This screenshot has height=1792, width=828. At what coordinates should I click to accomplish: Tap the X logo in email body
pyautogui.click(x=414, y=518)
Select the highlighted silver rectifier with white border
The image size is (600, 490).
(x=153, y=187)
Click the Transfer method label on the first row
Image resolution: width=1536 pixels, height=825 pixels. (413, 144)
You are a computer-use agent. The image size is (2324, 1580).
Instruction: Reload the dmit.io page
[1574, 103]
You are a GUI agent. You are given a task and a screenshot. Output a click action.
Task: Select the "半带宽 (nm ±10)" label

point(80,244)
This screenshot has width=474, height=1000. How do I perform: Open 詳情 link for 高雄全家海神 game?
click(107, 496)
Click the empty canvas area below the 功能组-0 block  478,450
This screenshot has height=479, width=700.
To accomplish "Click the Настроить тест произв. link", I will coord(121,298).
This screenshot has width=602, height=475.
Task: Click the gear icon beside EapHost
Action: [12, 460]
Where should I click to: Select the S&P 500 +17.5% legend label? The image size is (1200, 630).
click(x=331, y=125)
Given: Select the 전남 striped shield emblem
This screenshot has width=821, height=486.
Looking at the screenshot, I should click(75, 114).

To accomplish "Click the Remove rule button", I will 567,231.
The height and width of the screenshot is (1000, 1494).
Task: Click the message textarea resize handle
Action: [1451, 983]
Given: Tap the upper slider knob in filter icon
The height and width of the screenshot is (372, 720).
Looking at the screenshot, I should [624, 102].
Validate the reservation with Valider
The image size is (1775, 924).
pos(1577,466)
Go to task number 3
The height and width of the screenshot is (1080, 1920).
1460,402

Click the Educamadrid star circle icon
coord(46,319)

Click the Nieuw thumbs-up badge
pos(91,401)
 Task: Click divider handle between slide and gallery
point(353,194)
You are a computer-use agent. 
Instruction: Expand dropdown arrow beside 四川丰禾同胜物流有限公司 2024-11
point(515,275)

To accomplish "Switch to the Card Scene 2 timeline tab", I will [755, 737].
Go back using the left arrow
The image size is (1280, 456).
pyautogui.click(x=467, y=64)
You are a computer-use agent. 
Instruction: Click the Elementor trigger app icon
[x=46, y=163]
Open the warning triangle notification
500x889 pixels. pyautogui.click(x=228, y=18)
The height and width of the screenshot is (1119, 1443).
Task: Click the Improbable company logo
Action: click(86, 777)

* * * * *

▶ [TO BE DONE] Return the stretch of records from the line that contains "This screenshot has width=474, height=1000." through the line that contains "click(x=331, y=125)", both ends included, copying each line exactly.

▶ [ANSWER TO THIS PROBLEM]
This screenshot has width=474, height=1000. How do I perform: Open 詳情 link for 高雄全家海神 game?
click(107, 496)
Click the empty canvas area below the 功能组-0 block  478,450
This screenshot has height=479, width=700.
To accomplish "Click the Настроить тест произв. link", I will coord(121,298).
This screenshot has width=602, height=475.
Task: Click the gear icon beside EapHost
Action: [12, 460]
Where should I click to: Select the S&P 500 +17.5% legend label? The image size is (1200, 630).
click(x=331, y=125)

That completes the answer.